_About this task_
A word-for-word copy of the records that follow is needed, with every picture omitted.

_Records for this exercise_
□ □ □
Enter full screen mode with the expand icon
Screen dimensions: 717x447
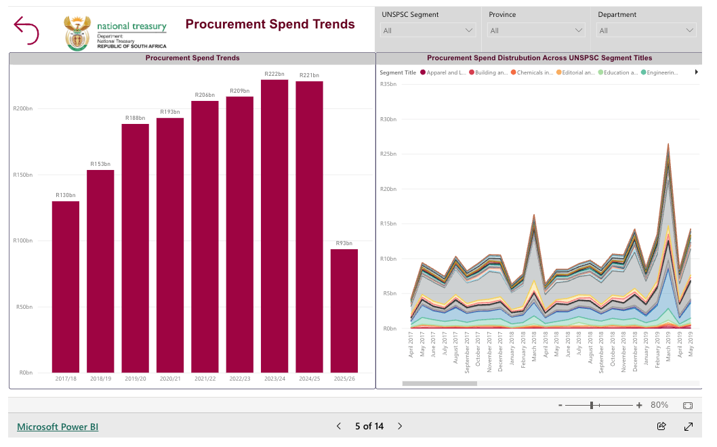click(689, 426)
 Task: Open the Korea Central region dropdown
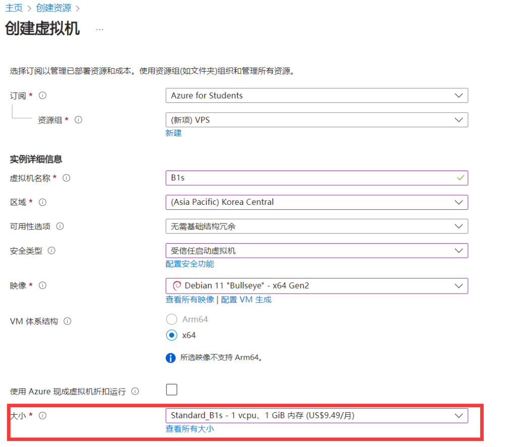pos(317,202)
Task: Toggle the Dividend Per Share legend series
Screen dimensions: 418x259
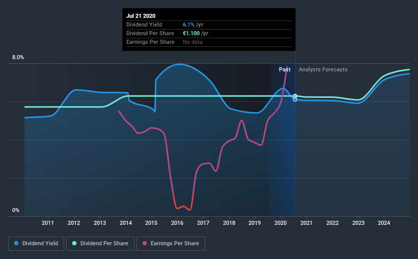Action: click(x=100, y=244)
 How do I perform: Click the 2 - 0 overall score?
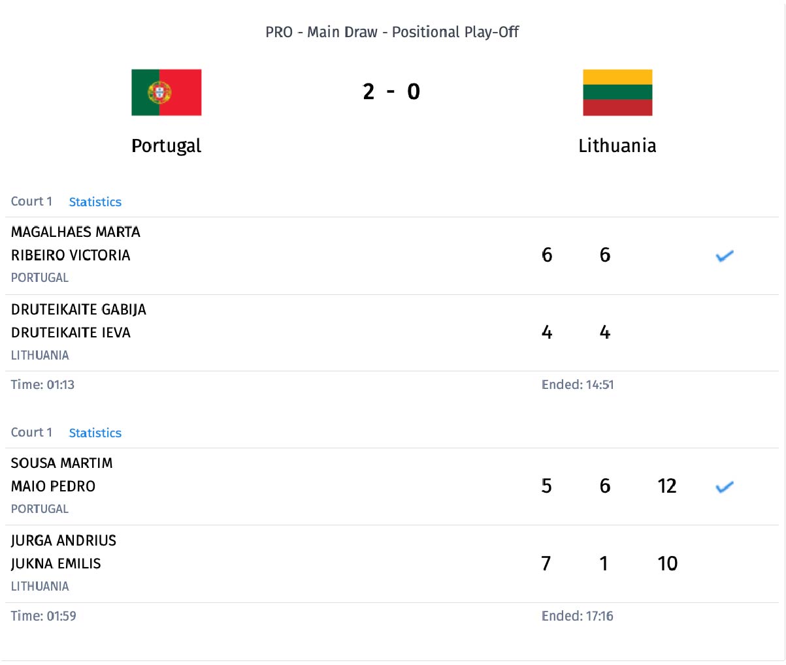[x=391, y=91]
□ □ □
_Answer section_
Enter full screen mode with the expand icon
Screen dimensions: 717x447
click(689, 426)
 Task: Open the Korea Central region dropdown
pos(317,202)
Task: Toggle the Dividend Per Share legend series
Screen dimensions: 418x259
Action: click(x=100, y=244)
 How do I perform: Click the 2 - 0 overall score?
[x=391, y=91]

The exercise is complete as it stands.